Pixel coordinate grounding data:

##############################

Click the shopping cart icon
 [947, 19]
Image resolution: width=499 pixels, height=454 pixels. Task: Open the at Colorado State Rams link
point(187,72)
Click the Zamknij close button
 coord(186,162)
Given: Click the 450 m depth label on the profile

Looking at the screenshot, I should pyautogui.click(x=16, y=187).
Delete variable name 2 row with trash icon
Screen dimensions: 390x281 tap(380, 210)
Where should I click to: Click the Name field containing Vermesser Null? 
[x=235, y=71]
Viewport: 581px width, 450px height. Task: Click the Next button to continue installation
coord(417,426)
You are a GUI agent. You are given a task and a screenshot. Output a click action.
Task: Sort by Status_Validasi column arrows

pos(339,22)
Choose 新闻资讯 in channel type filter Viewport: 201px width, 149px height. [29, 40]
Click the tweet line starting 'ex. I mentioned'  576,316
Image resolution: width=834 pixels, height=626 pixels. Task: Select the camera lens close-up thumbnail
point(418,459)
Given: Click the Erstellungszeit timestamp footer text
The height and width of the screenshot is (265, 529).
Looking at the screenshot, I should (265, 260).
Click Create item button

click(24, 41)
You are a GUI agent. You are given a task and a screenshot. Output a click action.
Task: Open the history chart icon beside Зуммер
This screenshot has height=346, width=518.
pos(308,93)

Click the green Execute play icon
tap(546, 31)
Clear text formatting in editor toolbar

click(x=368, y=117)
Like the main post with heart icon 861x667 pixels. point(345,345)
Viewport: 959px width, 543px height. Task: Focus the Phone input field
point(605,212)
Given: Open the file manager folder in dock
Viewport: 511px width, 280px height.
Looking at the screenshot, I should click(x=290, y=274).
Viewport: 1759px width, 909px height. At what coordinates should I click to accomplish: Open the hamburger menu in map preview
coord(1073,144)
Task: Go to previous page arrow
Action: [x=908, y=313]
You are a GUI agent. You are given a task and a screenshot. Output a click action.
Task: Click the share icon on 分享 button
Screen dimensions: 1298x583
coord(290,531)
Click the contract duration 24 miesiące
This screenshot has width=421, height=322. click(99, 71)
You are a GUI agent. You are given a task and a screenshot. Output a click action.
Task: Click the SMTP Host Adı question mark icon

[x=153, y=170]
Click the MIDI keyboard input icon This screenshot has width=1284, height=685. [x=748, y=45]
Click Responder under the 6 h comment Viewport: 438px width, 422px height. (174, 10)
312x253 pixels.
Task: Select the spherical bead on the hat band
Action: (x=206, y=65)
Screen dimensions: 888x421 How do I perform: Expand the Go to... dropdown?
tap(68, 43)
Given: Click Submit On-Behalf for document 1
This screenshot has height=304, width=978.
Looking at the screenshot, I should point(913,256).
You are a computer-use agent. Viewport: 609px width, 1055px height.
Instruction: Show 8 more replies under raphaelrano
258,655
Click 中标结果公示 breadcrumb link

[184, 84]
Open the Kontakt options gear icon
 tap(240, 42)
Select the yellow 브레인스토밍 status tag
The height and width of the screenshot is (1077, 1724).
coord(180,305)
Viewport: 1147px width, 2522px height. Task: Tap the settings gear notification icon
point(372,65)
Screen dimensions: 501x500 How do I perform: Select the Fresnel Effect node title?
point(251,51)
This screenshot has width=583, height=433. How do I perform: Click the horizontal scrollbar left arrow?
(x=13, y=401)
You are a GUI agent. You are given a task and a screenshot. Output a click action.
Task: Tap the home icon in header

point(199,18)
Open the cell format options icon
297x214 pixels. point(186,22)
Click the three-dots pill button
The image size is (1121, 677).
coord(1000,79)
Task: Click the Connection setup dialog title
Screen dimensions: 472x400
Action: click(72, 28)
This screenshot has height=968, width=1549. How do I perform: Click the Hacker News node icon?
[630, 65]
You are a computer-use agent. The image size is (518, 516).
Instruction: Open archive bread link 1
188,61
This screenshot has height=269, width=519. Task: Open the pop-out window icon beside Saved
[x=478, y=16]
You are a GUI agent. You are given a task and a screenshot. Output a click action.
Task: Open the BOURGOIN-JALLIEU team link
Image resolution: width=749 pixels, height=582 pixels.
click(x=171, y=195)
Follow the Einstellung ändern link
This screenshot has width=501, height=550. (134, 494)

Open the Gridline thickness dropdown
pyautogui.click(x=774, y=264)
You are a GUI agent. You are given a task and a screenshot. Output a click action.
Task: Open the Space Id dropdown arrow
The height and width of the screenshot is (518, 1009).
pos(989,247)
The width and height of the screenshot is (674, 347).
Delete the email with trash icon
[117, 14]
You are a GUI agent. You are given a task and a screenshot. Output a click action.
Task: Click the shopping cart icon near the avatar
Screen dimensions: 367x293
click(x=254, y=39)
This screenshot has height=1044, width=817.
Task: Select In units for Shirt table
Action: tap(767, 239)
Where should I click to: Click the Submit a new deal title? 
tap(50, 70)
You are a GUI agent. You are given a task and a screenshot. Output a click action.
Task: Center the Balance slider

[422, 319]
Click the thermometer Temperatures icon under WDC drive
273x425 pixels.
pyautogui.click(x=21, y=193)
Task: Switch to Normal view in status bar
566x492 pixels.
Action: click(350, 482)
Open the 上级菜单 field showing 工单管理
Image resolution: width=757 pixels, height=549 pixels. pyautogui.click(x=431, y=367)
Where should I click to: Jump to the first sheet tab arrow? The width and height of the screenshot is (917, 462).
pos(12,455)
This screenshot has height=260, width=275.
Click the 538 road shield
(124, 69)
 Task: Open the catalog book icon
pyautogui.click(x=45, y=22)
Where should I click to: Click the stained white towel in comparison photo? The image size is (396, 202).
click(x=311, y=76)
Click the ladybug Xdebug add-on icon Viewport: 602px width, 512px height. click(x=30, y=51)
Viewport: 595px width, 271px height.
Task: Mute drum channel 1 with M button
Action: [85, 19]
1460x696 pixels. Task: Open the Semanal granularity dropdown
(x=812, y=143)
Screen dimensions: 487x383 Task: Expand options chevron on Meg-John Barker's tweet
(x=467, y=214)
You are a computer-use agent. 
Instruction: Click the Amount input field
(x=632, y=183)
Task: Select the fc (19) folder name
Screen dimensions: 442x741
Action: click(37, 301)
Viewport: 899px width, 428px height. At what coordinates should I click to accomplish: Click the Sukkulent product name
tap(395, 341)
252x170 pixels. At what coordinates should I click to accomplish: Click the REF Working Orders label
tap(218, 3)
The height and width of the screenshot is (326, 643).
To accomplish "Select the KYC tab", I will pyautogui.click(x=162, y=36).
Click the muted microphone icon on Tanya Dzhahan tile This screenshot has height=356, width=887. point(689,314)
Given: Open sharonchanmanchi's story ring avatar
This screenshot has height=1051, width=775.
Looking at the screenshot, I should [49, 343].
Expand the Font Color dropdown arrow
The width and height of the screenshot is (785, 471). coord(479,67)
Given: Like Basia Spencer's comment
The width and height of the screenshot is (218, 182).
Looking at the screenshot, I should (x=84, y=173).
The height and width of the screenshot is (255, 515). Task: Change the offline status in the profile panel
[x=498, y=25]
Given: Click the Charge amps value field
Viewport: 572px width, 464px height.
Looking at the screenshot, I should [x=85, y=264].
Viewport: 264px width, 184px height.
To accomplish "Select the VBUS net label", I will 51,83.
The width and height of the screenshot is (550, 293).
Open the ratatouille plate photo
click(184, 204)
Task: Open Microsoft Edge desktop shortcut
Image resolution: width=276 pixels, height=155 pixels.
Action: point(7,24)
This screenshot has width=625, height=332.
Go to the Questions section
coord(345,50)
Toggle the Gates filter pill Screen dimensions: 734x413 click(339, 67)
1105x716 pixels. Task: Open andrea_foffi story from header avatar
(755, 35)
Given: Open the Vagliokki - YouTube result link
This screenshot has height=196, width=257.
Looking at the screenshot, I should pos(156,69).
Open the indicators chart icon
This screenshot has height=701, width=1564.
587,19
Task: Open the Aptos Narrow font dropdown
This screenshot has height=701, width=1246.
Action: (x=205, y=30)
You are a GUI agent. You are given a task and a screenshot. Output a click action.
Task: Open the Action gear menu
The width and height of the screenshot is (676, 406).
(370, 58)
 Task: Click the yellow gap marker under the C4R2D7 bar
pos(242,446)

##############################

▶ **What you will do**:
Among the entries above, count every line containing the string "folder". Your reply must be that number alone.

▶ **Result**:
2